Frame Flow and Render Graph Design
The rendering pipeline in Himalaya is orchestrated through a frame-based render graph that automatically manages resource dependencies, image layout transitions, and synchronization barriers. This architecture separates the high-level frame flow definition from low-level Vulkan synchronization details, enabling passes to declare their resource usage while the graph computes optimal barrier insertion.
Sources: render_graph.h, render_graph.cpp
Render Graph Architecture
The RenderGraph class serves as the central coordinator for per-frame rendering operations. Unlike persistent scene graphs, the render graph is rebuilt every frame following a clear lifecycle: clear() → import resources → add_pass() → compile() → execute(). This design enables dynamic frame composition where passes can be conditionally included based on feature toggles, and resource configurations can adapt to runtime changes like resolution scaling or MSAA mode switches.
Sources: render_graph.h
Core Design Principles
The render graph operates on three fundamental principles that distinguish it from lower-level RHI abstractions. External resource ownership means the graph tracks but never creates GPU resources—images and buffers are imported via import_image() and import_buffer() with their handles remaining valid only for the current frame. Declarative dependency specification requires each pass to declare its resource accesses (read, write, or read-write) along with the pipeline stage context, enabling the graph to compute precise barrier requirements. Automatic synchronization is achieved during compile() which walks passes in registration order, tracking each resource's current layout and emitting VkImageMemoryBarrier2 structures only when layout changes or data hazards are detected.
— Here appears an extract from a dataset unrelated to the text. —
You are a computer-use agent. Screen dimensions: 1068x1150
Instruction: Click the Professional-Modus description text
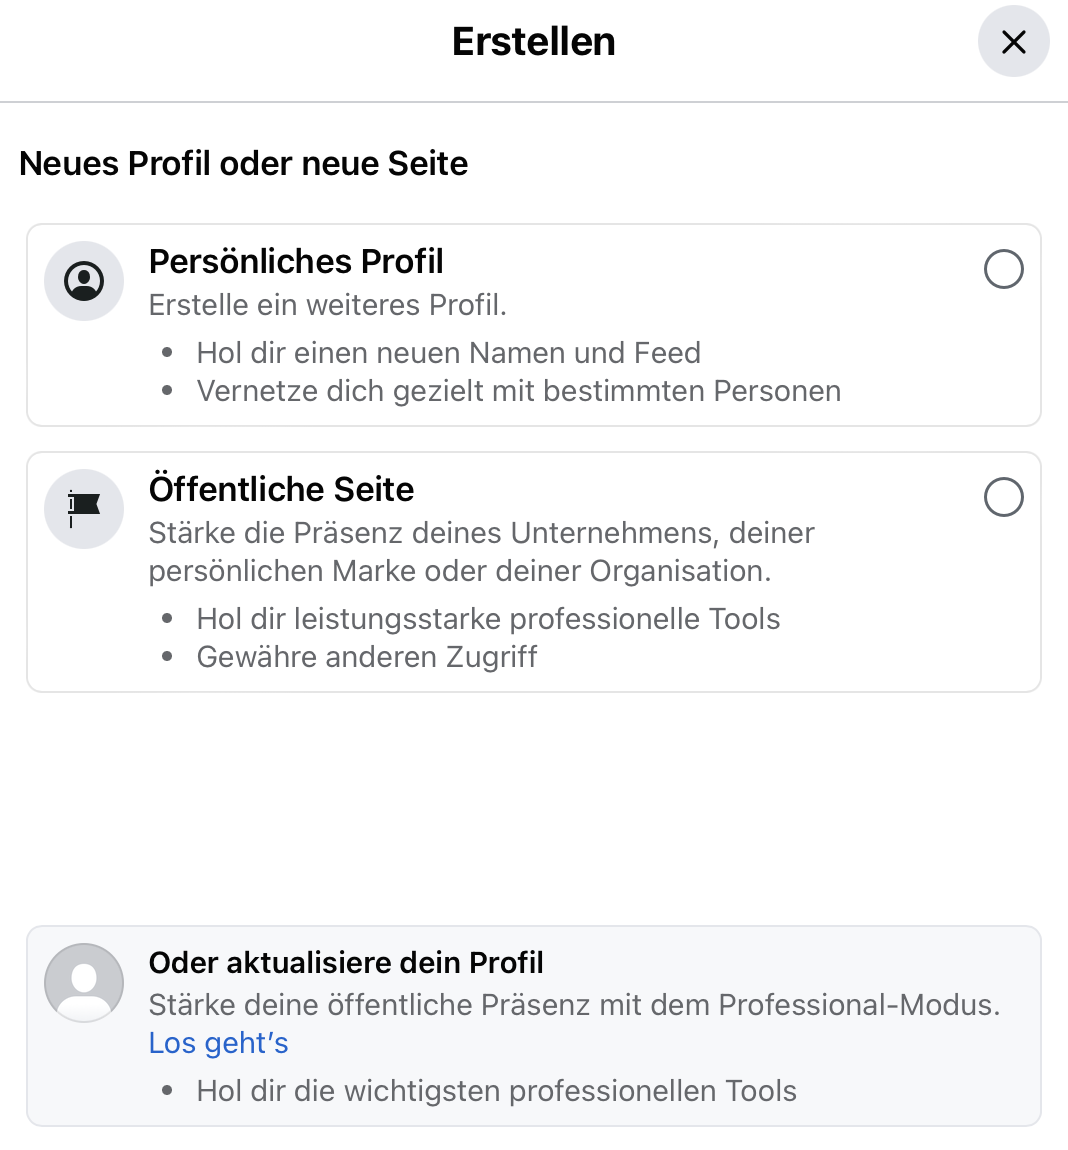[574, 1005]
Sources: render_graph.h, render_graph.cpp
Resource Usage Declaration
Passes declare their resource dependencies through RGResourceUsage structures that combine a resource identifier with access type and pipeline stage. The RGAccessType enum distinguishes read-only sampling, write-only output, and simultaneous read-write operations (used for depth testing with depth write). The RGStage enum maps to Vulkan pipeline stages and determines the VkImageLayout for barrier computation—ColorAttachment produces COLOR_ATTACHMENT_OPTIMAL, Fragment sampling produces SHADER_READ_ONLY_OPTIMAL, and Compute read-write operations use GENERAL layout.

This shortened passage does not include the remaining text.